- EXERCISE -
Copy out the passage of the post about the Festival of Lights that starts with "The party begins" and goes on through "by the authorities.", word for word.

- EXCERPT TO READ -
Thursday, October 27, 2005

The Festival Of Lights

This is one festival which brings light in my eyes - literally. No other festival is more cherished, more awaited, better celebrated. Reasons are aplenty, but nothing more obvious than the fact that it is not a single festival, but rather a battery of festivals.

The party begins from Dhanteras - the day to raid markets. I am the one who hates crowd but not this day. The crowd is all smiles, fancy and colourful. For some it is the shopping of the year, for others it is the earnings of the year. Unusual day when both the shopper and the shopkeeper are in benevolent mood.

I usually like the exquisite sculptor work available on these days. Talented villagers from far flung hinterland showcase their expertise. Pity that it is not encouraged and marketed by the authorities.

Mythologically, there is no concept of Chhoti Diwali, unlike Chhoti Holi when Holika was burnt, but as Holidays used to begin one day before Diwali, for us kids it was Chhoti Diwali. This was the day to test fire our toy guns so that they don't misfire on the D-day. This was also the day of decoration, putting Jhaalar - the light bulbs.

Then came Deepawali. Guns, Atom Bombs, Phuljhadis, Rockets, Chataai, Lehsun. However, the stuff I loved the most was Anaar and Chakarginni, especially when more than one were running together. Ladies of the house are usually afraid of sound and blast, so they would stay away from Bombs, and would be content with Phuljadis.

Fun would get doubled when cousins also join the party. We usually never bought crackers directly from the city markets because of the exorbitant rates. They were directly bought on wholesale basis from the villages where they are manufactured. Cost was the factor, but quality was also better. More sound, more colour.

- GIVEN DATA -

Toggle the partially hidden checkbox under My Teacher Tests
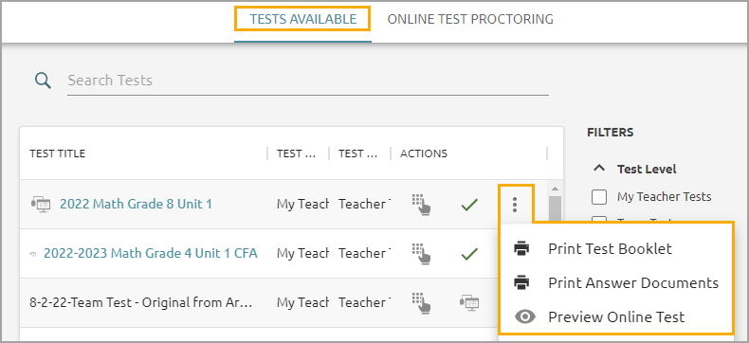This screenshot has width=749, height=343. click(x=599, y=219)
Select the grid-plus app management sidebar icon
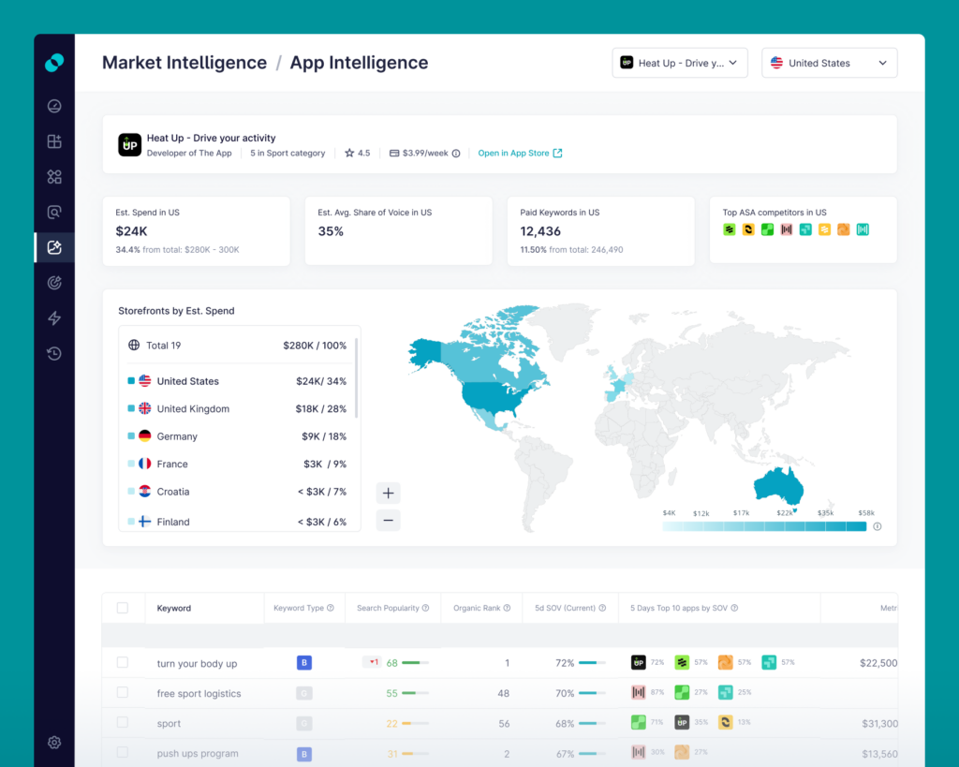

- OUTPUT FOR THIS EXERCISE -
The party begins from Dhanteras - the day to raid markets. I am the one who hates crowd but not this day. The crowd is all smiles, fancy and colourful. For some it is the shopping of the year, for others it is the earnings of the year. Unusual day when both the shopper and the shopkeeper are in benevolent mood.

I usually like the exquisite sculptor work available on these days. Talented villagers from far flung hinterland showcase their expertise. Pity that it is not encouraged and marketed by the authorities.